• _ENTRIES_
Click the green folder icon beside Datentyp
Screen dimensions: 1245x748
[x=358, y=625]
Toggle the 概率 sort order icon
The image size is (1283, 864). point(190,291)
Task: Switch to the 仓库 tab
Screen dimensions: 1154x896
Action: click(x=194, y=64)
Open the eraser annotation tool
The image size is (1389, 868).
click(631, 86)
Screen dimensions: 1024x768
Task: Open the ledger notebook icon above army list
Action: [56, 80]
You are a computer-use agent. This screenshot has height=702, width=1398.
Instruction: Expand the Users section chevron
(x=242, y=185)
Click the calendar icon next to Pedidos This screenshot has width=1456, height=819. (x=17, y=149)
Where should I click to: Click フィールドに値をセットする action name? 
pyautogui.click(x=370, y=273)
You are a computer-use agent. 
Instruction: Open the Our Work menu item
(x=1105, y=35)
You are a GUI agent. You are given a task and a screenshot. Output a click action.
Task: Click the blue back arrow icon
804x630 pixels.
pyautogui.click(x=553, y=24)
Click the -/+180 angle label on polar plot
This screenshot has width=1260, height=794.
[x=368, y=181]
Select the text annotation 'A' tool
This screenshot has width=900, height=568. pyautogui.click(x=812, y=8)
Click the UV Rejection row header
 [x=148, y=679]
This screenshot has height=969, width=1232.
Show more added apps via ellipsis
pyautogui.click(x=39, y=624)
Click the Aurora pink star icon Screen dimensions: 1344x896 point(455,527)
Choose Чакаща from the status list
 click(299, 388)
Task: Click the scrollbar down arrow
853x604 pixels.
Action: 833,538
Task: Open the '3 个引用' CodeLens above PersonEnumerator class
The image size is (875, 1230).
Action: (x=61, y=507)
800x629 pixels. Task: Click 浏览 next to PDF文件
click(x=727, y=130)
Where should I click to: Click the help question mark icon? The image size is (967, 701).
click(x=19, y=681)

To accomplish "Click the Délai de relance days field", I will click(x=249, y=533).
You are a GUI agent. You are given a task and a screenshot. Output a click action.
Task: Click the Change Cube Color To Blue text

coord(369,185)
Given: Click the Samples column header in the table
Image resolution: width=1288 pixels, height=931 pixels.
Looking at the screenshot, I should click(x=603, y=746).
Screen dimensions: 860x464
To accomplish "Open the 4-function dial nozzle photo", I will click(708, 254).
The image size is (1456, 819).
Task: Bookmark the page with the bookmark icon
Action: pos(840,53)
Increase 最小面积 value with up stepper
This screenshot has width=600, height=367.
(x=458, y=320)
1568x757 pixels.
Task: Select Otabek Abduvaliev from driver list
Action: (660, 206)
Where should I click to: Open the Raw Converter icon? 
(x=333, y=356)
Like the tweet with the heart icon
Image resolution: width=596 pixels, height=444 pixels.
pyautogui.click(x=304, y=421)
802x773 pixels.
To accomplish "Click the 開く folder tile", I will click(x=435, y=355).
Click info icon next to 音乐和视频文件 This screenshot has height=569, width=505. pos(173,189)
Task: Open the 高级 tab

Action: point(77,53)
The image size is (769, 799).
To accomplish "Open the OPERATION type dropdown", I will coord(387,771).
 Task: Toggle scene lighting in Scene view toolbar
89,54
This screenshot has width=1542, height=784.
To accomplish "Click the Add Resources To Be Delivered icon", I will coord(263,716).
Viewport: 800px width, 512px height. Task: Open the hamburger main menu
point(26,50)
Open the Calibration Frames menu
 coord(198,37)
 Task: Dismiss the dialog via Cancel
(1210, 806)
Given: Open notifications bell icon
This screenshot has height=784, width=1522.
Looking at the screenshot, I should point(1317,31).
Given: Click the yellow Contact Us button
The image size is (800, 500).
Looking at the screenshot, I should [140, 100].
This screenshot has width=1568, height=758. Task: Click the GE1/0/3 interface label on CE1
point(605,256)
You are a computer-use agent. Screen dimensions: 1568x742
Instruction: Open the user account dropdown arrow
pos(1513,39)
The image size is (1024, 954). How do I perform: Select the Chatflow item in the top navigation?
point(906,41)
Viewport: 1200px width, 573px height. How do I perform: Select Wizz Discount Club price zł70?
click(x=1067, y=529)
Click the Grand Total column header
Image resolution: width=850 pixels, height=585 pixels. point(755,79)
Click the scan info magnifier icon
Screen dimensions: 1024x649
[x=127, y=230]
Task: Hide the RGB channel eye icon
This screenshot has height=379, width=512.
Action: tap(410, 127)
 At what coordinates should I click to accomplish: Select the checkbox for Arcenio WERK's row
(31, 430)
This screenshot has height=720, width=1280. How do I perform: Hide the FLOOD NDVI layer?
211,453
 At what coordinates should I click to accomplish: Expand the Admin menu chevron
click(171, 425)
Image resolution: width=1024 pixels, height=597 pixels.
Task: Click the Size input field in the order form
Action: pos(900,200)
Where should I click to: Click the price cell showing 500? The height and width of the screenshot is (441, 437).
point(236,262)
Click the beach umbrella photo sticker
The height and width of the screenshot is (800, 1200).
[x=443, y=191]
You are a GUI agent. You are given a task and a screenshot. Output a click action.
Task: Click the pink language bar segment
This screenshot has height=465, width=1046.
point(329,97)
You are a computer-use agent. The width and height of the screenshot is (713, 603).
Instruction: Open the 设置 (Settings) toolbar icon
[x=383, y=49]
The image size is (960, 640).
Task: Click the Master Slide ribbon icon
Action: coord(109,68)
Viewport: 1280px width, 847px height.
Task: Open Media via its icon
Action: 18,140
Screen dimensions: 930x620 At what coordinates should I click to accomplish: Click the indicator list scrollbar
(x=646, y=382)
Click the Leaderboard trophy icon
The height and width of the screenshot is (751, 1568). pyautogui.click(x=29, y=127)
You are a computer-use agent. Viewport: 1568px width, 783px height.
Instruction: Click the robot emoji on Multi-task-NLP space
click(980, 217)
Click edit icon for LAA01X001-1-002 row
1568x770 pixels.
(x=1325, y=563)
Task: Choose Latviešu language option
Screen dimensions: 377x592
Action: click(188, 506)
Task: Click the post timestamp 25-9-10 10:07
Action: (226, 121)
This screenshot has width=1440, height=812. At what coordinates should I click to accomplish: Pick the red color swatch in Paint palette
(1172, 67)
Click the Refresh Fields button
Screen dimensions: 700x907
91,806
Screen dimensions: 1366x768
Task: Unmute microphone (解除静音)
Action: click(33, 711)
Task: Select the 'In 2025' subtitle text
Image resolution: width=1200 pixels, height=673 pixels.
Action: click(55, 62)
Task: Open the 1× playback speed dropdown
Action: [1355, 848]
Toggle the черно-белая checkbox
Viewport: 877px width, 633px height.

• _WRITTEN INSTRUCTION_
Rewrite every row with each "Instruction" changed to "Goal" and everything else left as it is.

• _TASK SOLUTION_
Click the green folder icon beside Datentyp
Screen dimensions: 1245x748
[x=358, y=625]
Toggle the 概率 sort order icon
The image size is (1283, 864). point(190,291)
Task: Switch to the 仓库 tab
Screen dimensions: 1154x896
Action: click(x=194, y=64)
Open the eraser annotation tool
The image size is (1389, 868).
click(631, 86)
Screen dimensions: 1024x768
Task: Open the ledger notebook icon above army list
Action: [56, 80]
You are a computer-use agent. This screenshot has height=702, width=1398.
Goal: Expand the Users section chevron
(x=242, y=185)
Click the calendar icon next to Pedidos This screenshot has width=1456, height=819. (x=17, y=149)
Where should I click to: Click フィールドに値をセットする action name? 
pyautogui.click(x=370, y=273)
You are a computer-use agent. 
Goal: Open the Our Work menu item
(x=1105, y=35)
You are a GUI agent. You are given a task and a screenshot. Output a click action.
Task: Click the blue back arrow icon
804x630 pixels.
pyautogui.click(x=553, y=24)
Click the -/+180 angle label on polar plot
This screenshot has width=1260, height=794.
[x=368, y=181]
Select the text annotation 'A' tool
This screenshot has width=900, height=568. pyautogui.click(x=812, y=8)
Click the UV Rejection row header
 [x=148, y=679]
This screenshot has height=969, width=1232.
Show more added apps via ellipsis
pyautogui.click(x=39, y=624)
Click the Aurora pink star icon Screen dimensions: 1344x896 point(455,527)
Choose Чакаща from the status list
 click(299, 388)
Task: Click the scrollbar down arrow
853x604 pixels.
Action: 833,538
Task: Open the '3 个引用' CodeLens above PersonEnumerator class
The image size is (875, 1230).
Action: (x=61, y=507)
800x629 pixels. Task: Click 浏览 next to PDF文件
click(x=727, y=130)
Where should I click to: Click the help question mark icon? The image size is (967, 701).
click(x=19, y=681)

To accomplish "Click the Délai de relance days field", I will click(x=249, y=533).
You are a GUI agent. You are given a task and a screenshot. Output a click action.
Task: Click the Change Cube Color To Blue text

coord(369,185)
Given: Click the Samples column header in the table
Image resolution: width=1288 pixels, height=931 pixels.
Looking at the screenshot, I should click(x=603, y=746).
Screen dimensions: 860x464
To accomplish "Open the 4-function dial nozzle photo", I will click(708, 254).
The image size is (1456, 819).
Task: Bookmark the page with the bookmark icon
Action: pos(840,53)
Increase 最小面积 value with up stepper
This screenshot has width=600, height=367.
(x=458, y=320)
1568x757 pixels.
Task: Select Otabek Abduvaliev from driver list
Action: (660, 206)
Where should I click to: Open the Raw Converter icon? 
(x=333, y=356)
Like the tweet with the heart icon
Image resolution: width=596 pixels, height=444 pixels.
pyautogui.click(x=304, y=421)
802x773 pixels.
To accomplish "Click the 開く folder tile", I will click(x=435, y=355).
Click info icon next to 音乐和视频文件 This screenshot has height=569, width=505. pos(173,189)
Task: Open the 高级 tab

Action: point(77,53)
The image size is (769, 799).
To accomplish "Open the OPERATION type dropdown", I will coord(387,771).
 Task: Toggle scene lighting in Scene view toolbar
89,54
This screenshot has width=1542, height=784.
To accomplish "Click the Add Resources To Be Delivered icon", I will coord(263,716).
Viewport: 800px width, 512px height. Task: Open the hamburger main menu
point(26,50)
Open the Calibration Frames menu
 coord(198,37)
 Task: Dismiss the dialog via Cancel
(1210, 806)
Given: Open notifications bell icon
This screenshot has height=784, width=1522.
Looking at the screenshot, I should point(1317,31).
Given: Click the yellow Contact Us button
The image size is (800, 500).
Looking at the screenshot, I should [140, 100].
This screenshot has width=1568, height=758. Task: Click the GE1/0/3 interface label on CE1
point(605,256)
You are a computer-use agent. Screen dimensions: 1568x742
Goal: Open the user account dropdown arrow
pos(1513,39)
The image size is (1024, 954). How do I perform: Select the Chatflow item in the top navigation?
point(906,41)
Viewport: 1200px width, 573px height. How do I perform: Select Wizz Discount Club price zł70?
click(x=1067, y=529)
Click the Grand Total column header
Image resolution: width=850 pixels, height=585 pixels. point(755,79)
Click the scan info magnifier icon
Screen dimensions: 1024x649
[x=127, y=230]
Task: Hide the RGB channel eye icon
This screenshot has height=379, width=512.
Action: tap(410, 127)
 At what coordinates should I click to accomplish: Select the checkbox for Arcenio WERK's row
(31, 430)
This screenshot has height=720, width=1280. How do I perform: Hide the FLOOD NDVI layer?
211,453
 At what coordinates should I click to accomplish: Expand the Admin menu chevron
click(171, 425)
Image resolution: width=1024 pixels, height=597 pixels.
Task: Click the Size input field in the order form
Action: pos(900,200)
Where should I click to: Click the price cell showing 500? The height and width of the screenshot is (441, 437).
point(236,262)
Click the beach umbrella photo sticker
The height and width of the screenshot is (800, 1200).
[x=443, y=191]
You are a GUI agent. You are given a task and a screenshot. Output a click action.
Task: Click the pink language bar segment
This screenshot has height=465, width=1046.
point(329,97)
You are a computer-use agent. The width and height of the screenshot is (713, 603).
Goal: Open the 设置 (Settings) toolbar icon
[x=383, y=49]
The image size is (960, 640).
Task: Click the Master Slide ribbon icon
Action: coord(109,68)
Viewport: 1280px width, 847px height.
Task: Open Media via its icon
Action: 18,140
Screen dimensions: 930x620 At what coordinates should I click to accomplish: Click the indicator list scrollbar
(x=646, y=382)
Click the Leaderboard trophy icon
The height and width of the screenshot is (751, 1568). pyautogui.click(x=29, y=127)
You are a computer-use agent. Viewport: 1568px width, 783px height.
Goal: Click the robot emoji on Multi-task-NLP space
click(980, 217)
Click edit icon for LAA01X001-1-002 row
1568x770 pixels.
(x=1325, y=563)
Task: Choose Latviešu language option
Screen dimensions: 377x592
Action: click(188, 506)
Task: Click the post timestamp 25-9-10 10:07
Action: (226, 121)
This screenshot has width=1440, height=812. At what coordinates should I click to accomplish: Pick the red color swatch in Paint palette
(1172, 67)
Click the Refresh Fields button
Screen dimensions: 700x907
91,806
Screen dimensions: 1366x768
Task: Unmute microphone (解除静音)
Action: click(33, 711)
Task: Select the 'In 2025' subtitle text
Image resolution: width=1200 pixels, height=673 pixels.
Action: click(55, 62)
Task: Open the 1× playback speed dropdown
Action: [1355, 848]
Toggle the черно-белая checkbox
Viewport: 877px width, 633px height.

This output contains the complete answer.